浅井政貞の様に恐怖のあまり尾張を脱出する者、戦に懲りて親衛隊の戦専門から作業建築専門に移籍する者、または帰農する者がそれだけ居たのである。(外伝24話参照)
史実の長島一向一揆では織田軍の戦死者は数千人に上ったが、今回の戦いでは戦死者こそ微々たるモノだが、その代わり大量離脱者を作ってしまっていた。

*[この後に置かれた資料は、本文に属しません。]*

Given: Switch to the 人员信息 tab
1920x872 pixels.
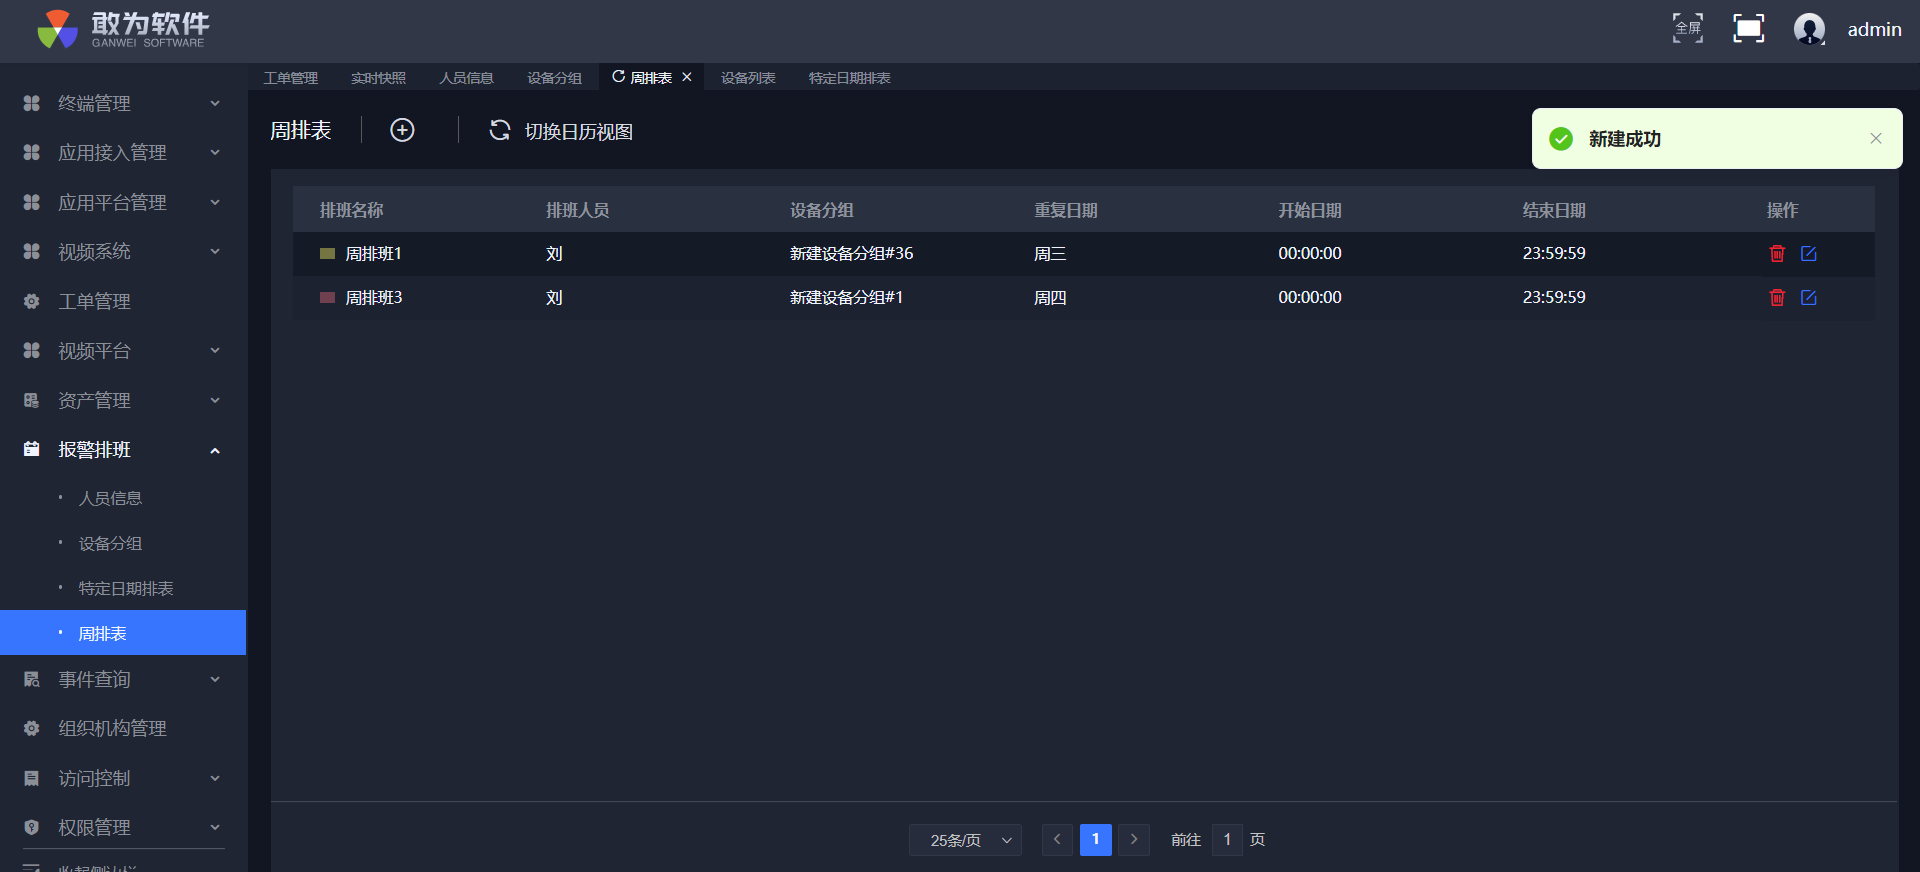Looking at the screenshot, I should [x=466, y=78].
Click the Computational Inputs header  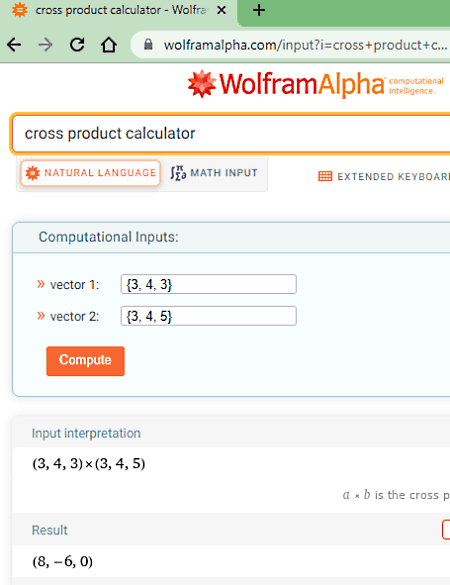pyautogui.click(x=109, y=237)
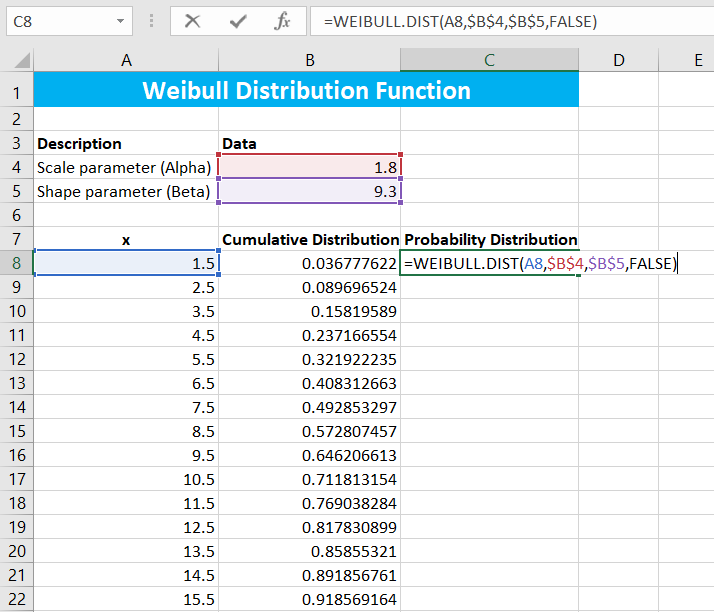Click the Enter checkmark to confirm formula
Image resolution: width=714 pixels, height=612 pixels.
click(237, 20)
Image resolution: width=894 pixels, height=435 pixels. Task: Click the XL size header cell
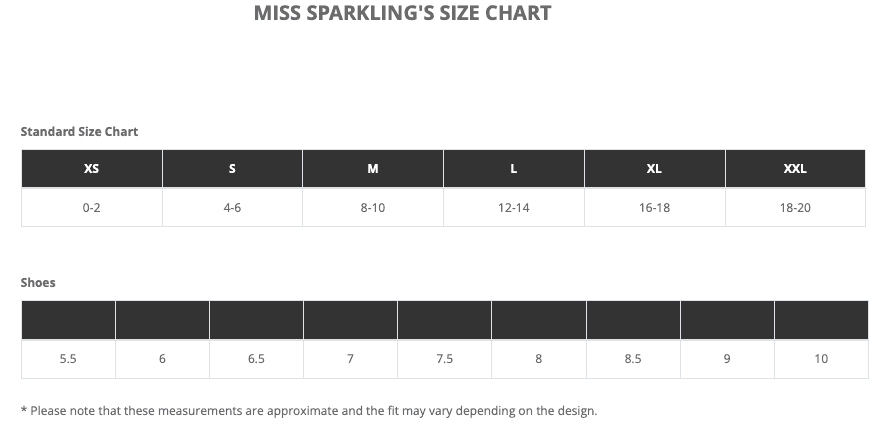pos(654,169)
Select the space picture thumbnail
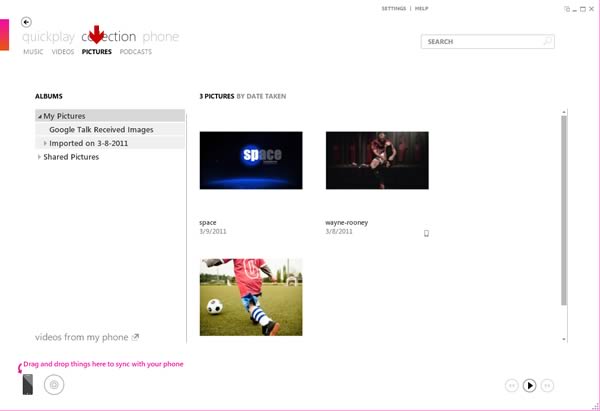The image size is (600, 411). (x=251, y=160)
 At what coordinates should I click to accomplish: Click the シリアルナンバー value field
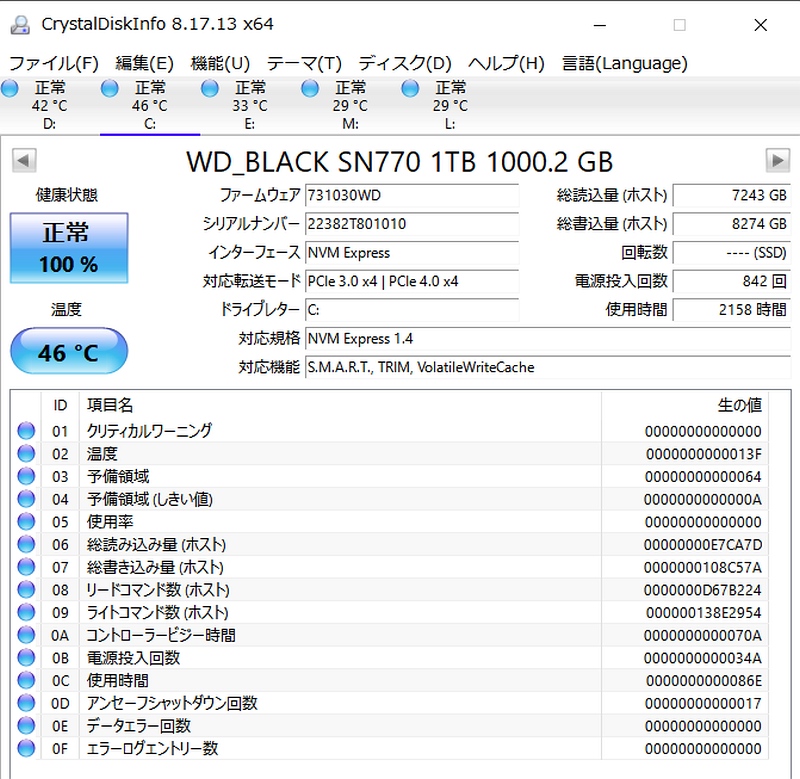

あれだけの餓鬼地獄を作り出して離脱者4000人で済んだと判断するか、4000人も失ってしまったと判断するかは個人によるだろう。
もちろん信長は前者である。
死んでいないのなら問題は無い。
織田領から完全に逐電してしまった者はともかく、織田領内に残っているなら建築に農業に働いてもらえば良いだけであり、中には兵士に復帰する者もいるだろう。
むしろ中途半端なタイミングで離脱されるより、今の内に離脱して欲しいと願っているぐらいであり、そこまで深刻に考えてはいなかった。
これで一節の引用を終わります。